Показательно также то неодинаковое значение для эмоций, которое в культурах придается глазам. Во многих языках, включая английский и немецкий, свет выступает метонимией счастья и удовлетворенности, поэтому «блестящие» или «сияющие глаза» – это признак того, что человек счастлив. В китайском же говорят в этом случае о «вытянутых» или «расширенных бровях» (yang-shou shen-mei). Отточенные китайские описания бровей не имеют соответствий в большинстве других языков. Вот лишь несколько примеров: chou-mei bu-zhan означает «сдвинутые брови без расслабления», или «озабоченно нахмурить брови», chou-mei ku-lian значит «выглядеть озабоченным», yang-mei tu-qi – «чувствовать воодушевление после избавления от неприятности», mei-fei se-wu – «быть в восторге, с танцующими бровями и сияющим лицом»107. Таким образом, в Китае брови «служат наиболее очевидными показателями внутренних чувств», то есть там они – окно в душу человека108.
Вместе с тем отношения между представлениями об эмоциях, включая их локализацию, и их устными, письменными, звуковыми и визуальными репрезентациями никогда не бывают фиксированными, они весьма изменчивы. Так, в представлениях мусульман Северной Индии XVI–XVII веков о теле выражению лица придавалось большое значение, однако в придворной живописи лицо не выступало средоточием эмоций: для передачи чувств главными средствами были движение тела, цвет, мазок и композиция изображения109. Кроме того, семантика телесного выражения эмоций редко бывает однозначна: например, широко распространено значение улыбки как выражения радости и удовольствия, но помимо этого во многих культурах она может означать и стыд, и вежливое приглашение к вступлению в контакт, и даже реакцию на смерть или утрату110.

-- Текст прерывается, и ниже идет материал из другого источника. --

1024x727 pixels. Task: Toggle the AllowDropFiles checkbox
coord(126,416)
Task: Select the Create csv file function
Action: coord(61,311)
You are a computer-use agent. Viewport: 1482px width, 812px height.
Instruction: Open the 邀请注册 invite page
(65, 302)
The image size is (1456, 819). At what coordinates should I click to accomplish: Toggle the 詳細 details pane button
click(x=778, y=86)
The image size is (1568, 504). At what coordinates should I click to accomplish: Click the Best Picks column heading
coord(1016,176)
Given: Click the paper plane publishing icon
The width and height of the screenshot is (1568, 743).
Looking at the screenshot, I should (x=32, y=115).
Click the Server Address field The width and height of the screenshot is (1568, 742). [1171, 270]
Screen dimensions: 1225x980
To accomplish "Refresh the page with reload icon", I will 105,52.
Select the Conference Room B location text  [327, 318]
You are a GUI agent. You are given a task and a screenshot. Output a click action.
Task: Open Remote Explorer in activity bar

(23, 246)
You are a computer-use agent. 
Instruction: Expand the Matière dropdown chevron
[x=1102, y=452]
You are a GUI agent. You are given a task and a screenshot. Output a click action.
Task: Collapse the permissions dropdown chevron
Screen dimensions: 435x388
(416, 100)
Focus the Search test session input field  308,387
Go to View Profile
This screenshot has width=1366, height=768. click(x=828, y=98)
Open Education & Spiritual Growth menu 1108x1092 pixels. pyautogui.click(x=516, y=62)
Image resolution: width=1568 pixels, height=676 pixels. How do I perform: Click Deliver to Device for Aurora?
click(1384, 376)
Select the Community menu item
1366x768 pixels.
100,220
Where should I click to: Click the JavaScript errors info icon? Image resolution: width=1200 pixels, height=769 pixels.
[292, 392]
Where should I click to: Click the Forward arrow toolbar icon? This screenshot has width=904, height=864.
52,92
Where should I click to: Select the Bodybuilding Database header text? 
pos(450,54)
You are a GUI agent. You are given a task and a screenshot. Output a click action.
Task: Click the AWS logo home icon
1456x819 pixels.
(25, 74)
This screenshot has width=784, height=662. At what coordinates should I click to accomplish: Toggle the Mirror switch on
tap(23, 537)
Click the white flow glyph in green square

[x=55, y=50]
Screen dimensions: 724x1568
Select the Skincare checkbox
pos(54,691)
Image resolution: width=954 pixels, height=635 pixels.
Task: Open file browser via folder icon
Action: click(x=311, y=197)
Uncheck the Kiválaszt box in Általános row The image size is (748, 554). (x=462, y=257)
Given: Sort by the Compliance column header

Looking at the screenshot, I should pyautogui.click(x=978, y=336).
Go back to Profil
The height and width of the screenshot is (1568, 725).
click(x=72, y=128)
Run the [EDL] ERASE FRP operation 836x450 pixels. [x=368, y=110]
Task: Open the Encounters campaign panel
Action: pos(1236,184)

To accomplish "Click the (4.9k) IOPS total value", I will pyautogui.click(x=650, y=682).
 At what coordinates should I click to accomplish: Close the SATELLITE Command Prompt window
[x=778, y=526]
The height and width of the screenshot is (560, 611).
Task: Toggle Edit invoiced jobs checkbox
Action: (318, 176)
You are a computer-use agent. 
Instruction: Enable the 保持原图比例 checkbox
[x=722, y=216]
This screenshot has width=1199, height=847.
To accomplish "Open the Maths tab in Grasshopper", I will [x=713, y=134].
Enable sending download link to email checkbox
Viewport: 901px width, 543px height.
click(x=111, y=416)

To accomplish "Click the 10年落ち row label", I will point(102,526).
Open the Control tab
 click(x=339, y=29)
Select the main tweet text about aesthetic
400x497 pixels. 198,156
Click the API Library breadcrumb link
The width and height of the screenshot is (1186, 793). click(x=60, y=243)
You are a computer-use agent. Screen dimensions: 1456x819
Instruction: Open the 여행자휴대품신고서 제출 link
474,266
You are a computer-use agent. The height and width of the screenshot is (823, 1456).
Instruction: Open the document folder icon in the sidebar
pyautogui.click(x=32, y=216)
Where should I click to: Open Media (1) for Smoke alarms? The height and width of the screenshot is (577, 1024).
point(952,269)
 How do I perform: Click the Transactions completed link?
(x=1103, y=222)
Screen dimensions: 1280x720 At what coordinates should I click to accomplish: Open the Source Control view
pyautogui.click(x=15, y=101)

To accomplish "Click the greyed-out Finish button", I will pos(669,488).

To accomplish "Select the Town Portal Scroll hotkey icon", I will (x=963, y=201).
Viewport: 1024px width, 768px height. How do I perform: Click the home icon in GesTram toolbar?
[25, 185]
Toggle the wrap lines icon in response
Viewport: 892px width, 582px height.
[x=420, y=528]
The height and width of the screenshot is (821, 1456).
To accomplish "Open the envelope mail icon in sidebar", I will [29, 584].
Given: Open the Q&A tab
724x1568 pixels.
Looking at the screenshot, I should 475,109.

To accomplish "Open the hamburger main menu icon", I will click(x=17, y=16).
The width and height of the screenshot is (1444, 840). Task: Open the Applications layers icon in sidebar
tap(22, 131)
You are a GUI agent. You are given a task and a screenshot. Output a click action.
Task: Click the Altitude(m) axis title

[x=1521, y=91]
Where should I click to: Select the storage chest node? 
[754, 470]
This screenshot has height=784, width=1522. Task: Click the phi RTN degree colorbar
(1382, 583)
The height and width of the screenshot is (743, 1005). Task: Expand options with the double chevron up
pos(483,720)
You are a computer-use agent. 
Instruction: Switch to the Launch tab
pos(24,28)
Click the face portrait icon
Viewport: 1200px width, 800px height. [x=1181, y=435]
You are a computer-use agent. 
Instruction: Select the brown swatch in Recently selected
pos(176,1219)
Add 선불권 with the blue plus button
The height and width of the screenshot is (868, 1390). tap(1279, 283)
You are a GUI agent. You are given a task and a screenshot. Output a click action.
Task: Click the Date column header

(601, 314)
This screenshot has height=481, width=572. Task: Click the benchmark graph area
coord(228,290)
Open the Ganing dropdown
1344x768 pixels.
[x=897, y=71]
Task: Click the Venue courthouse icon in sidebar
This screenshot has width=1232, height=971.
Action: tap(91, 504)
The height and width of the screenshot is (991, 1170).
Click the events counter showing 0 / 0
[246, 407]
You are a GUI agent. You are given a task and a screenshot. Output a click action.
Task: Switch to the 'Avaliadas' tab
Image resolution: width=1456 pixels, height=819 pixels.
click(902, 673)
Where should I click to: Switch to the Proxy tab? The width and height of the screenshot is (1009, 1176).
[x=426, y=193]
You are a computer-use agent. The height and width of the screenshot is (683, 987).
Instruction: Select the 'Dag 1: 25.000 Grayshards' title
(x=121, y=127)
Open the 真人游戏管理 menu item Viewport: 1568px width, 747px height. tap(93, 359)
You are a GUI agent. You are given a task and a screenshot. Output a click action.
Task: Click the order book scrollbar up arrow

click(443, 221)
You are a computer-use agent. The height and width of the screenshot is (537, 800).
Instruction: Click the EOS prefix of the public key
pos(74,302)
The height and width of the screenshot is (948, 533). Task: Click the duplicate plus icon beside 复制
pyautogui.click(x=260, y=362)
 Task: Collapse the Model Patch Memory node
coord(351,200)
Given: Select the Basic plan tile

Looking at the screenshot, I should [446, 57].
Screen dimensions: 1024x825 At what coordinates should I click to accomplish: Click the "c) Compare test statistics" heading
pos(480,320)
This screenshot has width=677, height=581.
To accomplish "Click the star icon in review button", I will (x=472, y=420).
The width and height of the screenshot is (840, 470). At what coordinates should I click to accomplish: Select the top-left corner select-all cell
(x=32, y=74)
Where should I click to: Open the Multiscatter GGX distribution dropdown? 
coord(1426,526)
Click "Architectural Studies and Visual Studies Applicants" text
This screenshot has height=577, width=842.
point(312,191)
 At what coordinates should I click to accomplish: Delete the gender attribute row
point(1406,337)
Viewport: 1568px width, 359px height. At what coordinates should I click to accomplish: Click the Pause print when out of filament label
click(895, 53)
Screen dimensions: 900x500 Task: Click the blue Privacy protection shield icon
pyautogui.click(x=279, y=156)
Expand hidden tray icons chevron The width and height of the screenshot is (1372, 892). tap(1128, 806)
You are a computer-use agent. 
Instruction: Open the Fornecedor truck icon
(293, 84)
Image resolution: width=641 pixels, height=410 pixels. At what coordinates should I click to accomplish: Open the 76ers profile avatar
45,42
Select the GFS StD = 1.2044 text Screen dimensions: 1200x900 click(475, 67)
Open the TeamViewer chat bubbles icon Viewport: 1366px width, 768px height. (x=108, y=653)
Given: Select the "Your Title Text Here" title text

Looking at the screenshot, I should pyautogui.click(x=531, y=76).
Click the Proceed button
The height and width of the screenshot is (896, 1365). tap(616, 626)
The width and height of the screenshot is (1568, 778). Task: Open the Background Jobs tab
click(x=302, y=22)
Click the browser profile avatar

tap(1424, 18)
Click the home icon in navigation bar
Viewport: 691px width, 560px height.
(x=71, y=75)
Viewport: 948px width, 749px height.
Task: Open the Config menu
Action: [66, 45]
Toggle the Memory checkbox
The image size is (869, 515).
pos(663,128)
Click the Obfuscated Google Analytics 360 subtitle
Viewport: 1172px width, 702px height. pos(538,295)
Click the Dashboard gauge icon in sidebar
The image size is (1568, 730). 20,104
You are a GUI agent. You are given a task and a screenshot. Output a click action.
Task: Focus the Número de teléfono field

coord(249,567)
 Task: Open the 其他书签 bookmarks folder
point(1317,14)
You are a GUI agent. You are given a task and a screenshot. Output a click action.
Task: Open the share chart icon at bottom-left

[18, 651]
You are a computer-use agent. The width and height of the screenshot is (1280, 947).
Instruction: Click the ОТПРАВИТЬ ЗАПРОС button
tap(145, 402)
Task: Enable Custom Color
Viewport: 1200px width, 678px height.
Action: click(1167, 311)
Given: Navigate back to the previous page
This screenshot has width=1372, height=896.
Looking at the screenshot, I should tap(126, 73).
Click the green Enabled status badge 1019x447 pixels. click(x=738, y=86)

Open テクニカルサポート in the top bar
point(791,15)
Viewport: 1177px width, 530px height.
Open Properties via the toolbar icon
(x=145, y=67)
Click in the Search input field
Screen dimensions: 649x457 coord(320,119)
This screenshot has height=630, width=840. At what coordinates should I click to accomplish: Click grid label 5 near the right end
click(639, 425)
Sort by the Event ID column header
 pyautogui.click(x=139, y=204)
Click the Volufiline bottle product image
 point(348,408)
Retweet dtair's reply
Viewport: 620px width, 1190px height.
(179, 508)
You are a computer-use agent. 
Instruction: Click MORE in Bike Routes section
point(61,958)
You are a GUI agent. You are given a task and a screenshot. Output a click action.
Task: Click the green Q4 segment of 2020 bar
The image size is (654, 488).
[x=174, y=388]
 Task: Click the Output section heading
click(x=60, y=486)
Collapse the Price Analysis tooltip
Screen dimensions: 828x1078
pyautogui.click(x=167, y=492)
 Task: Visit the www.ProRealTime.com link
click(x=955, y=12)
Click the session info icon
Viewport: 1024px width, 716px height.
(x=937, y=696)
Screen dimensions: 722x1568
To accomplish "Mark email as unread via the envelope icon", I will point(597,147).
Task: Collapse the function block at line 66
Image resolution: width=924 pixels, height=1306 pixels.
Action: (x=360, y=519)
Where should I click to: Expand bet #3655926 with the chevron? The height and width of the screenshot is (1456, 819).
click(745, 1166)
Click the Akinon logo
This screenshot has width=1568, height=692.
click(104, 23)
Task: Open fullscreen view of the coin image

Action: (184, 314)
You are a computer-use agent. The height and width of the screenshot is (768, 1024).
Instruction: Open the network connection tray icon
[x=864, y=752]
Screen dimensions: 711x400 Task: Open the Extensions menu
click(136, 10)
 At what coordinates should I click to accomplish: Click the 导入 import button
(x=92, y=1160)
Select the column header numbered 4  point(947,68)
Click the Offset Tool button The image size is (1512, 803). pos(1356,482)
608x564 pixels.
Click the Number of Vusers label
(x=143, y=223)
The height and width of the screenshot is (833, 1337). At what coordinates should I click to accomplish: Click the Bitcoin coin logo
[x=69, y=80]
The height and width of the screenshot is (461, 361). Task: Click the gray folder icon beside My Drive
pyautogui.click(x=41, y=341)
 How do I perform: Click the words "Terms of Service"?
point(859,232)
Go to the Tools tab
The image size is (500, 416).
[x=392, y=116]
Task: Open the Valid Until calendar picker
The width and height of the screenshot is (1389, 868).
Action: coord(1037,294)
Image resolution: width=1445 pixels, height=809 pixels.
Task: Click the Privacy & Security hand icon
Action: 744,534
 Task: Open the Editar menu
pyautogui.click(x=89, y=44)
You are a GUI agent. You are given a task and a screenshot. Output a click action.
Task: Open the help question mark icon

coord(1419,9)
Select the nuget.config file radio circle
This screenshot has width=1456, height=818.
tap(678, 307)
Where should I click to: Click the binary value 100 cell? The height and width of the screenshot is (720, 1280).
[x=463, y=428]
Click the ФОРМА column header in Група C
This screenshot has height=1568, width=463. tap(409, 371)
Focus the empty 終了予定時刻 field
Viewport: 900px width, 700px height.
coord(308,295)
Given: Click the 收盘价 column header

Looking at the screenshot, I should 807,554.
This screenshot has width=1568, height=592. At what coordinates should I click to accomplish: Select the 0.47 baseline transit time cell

Кстати: не следует путать неевропейское с вневременным. Ни один из приведенных примеров не высечен в камне на вечные времена. Этнолог Роберт Леви, проводивший полевые исследования на Таити в 1960‐е годы, установил, что, по мнению большинства его собеседников, источником чувств является кишечник, но некоторые говорили, что сердце: Леви объясняет это влиянием христианских миссионеров и изучения Библии111. Переселение чувств из одной зоны в теле в другую – всегда явление историческое, в том числе и вопрос истории науки. И наконец, было бы фатальной ошибкой думать, что тело есть нечто вневременное и одинаковое во всех культурах. Вообще, вопрос о том, располагаются ли эмоции внутри тела или вне его, приобретает смысл лишь после того, как мы составим себе ясное представление о его статусе: рассматривается ли оно действительно как игрушка внешних и высших сил – или на самом деле духи и боги выходят в мир из тела? Какова та космология, частью которой оно является?